Они стояли у левого рукава реки. Над далеким узким берегом выплывала из туманной полоски луна. Вишневая, как раскаленный в горне стальной круг, она не излучала света и вызывала тревожное чувство.
— Когда я вижу такую луну, мне представляется древняя степь и ночной танец половчанок, — тихо сказал Алексей. — Это я видел в опере «Князь Игорь». И поют половчанки так, что за сердце берет.
Умолкнув, Алексей смотрел на луну и слышал рядом ровное и глубокое дыхание Лизы.
— Ну, что же ты! Рассказывай!
— О чем?
— О половчанках, о плясках при луне, о любви.

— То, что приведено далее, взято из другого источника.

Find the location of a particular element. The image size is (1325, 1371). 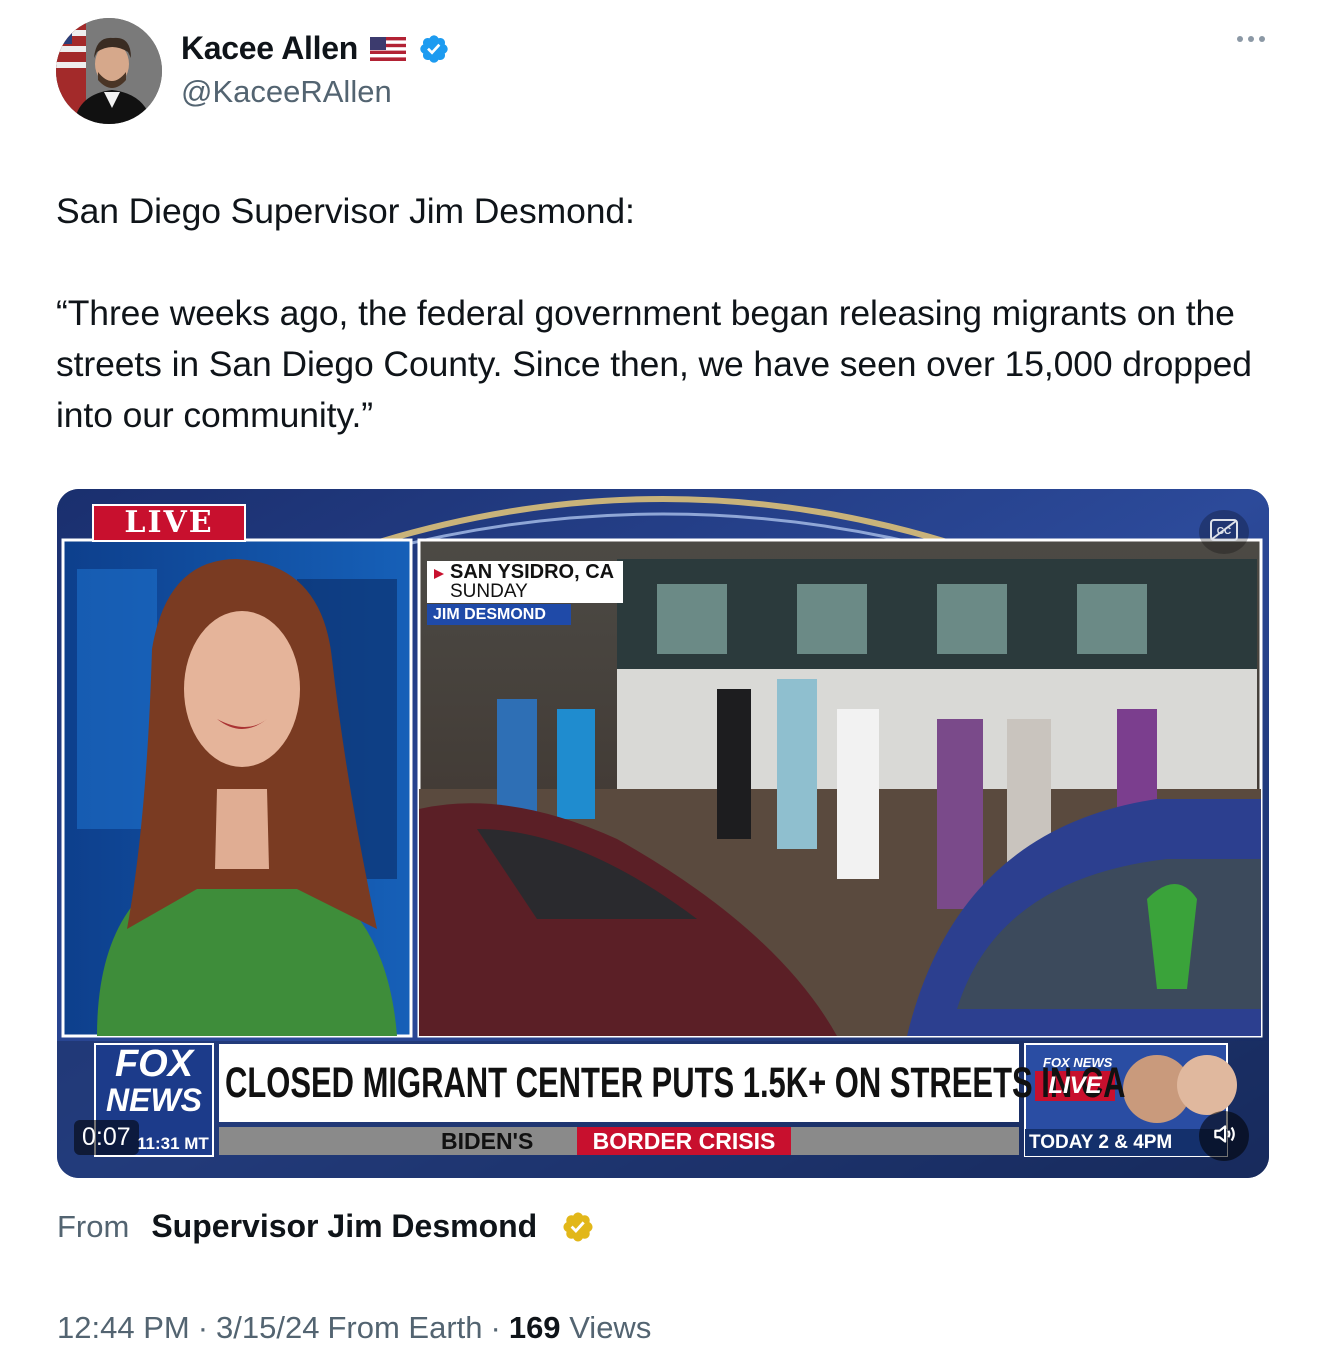

captions-button: CC is located at coordinates (1224, 532).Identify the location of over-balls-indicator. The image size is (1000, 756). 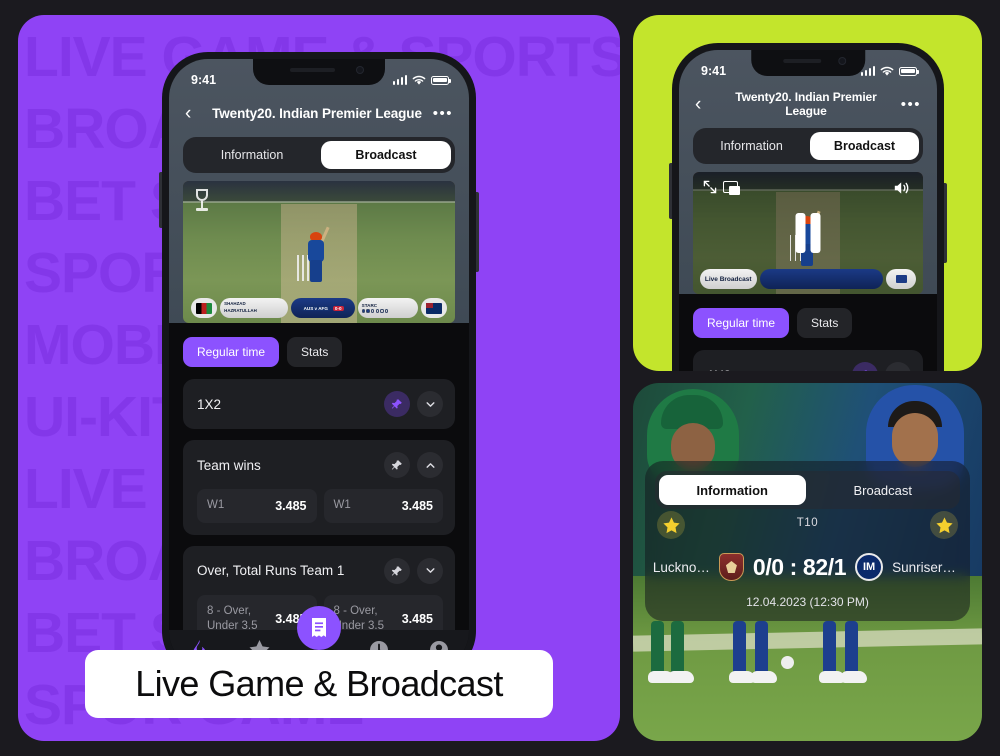
(375, 311).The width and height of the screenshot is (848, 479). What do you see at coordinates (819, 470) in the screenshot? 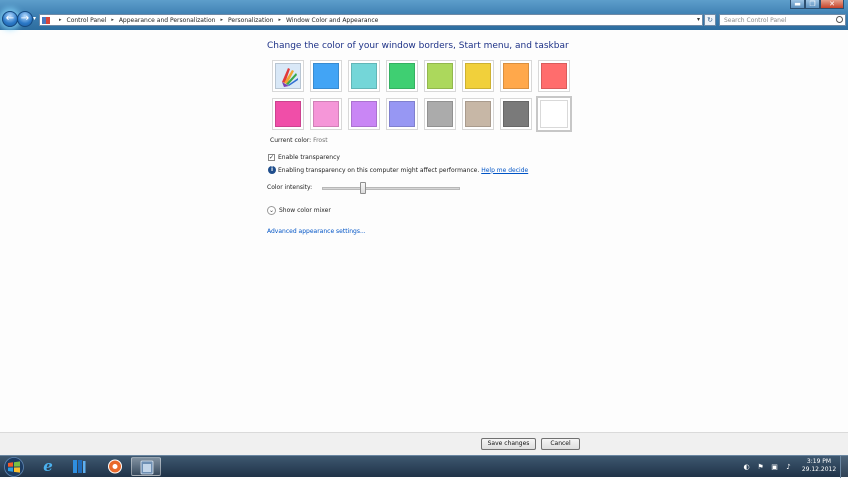
I see `clock-date: 29.12.2012` at bounding box center [819, 470].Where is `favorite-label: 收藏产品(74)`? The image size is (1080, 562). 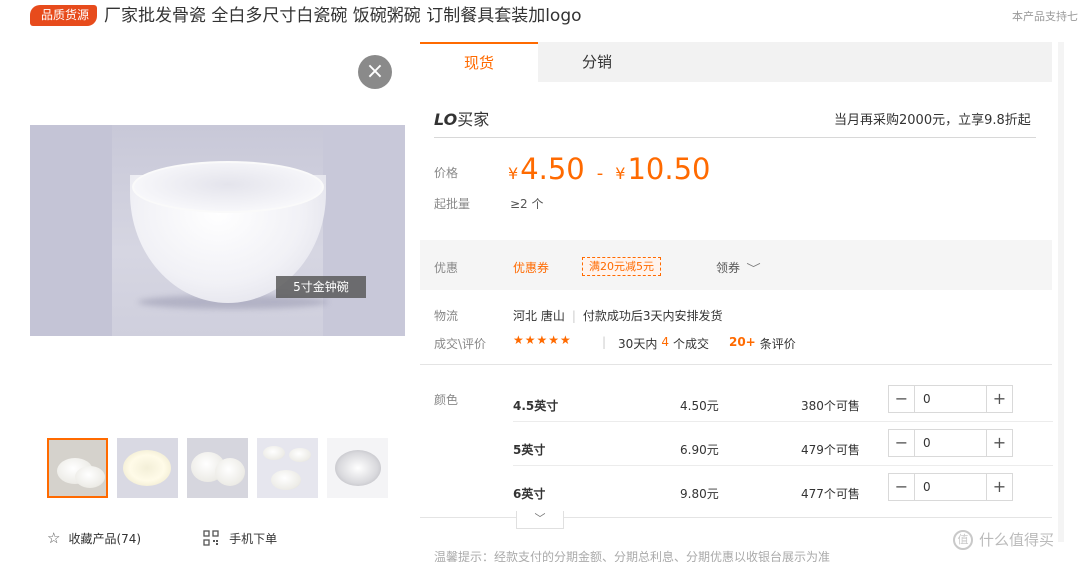
favorite-label: 收藏产品(74) is located at coordinates (105, 538).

Алексей молчит, соображая, как ответить девушке. Ночь гуще кладет на землю холодные тени деревьев. Со стороны стана доносится неуверенное ржание лошади.

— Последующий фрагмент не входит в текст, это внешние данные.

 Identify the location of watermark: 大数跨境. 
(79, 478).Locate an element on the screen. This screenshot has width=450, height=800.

— Комары! — по-ребячьи плаксиво тянет Лиза, обмахивая ветловой веткой ноги.
— Пойдем? — предлагает Алексей.
— Постоим еще…
И они стоят, отгоняя комаров, смотрят на реку, подернутую неподвижной мглистой пленкой.
— Роса садится, — говорит Лиза, проводя ладонью по волосам.
— Озябла?
— Немного.
Он распахивает ватник и притягивает под него Лизу. Она льнет к нему, погружается в тепло, пахнущее крашеной бязью, табаком и бензином. Алексей пытается поцеловать ее.
— Не надо, Алеша!
Вырвавшись, она вздрагивает от холода. Лыжная куртка повлажнела от росы, чулки знобят ноги. А мысли бегут торопливо. Об Алексее. Помнится, как обжег первый и непривычный поцелуй. Первое время после того она с волнением и без стыдливости ждала, что поцелуи повторятся, и по телу ее пробегали горячие волны, и сердце размякало. А сейчас попытка Алексея смутила ее, ей стало стыдно и хотелось это чувство стыда оградить и сберечь.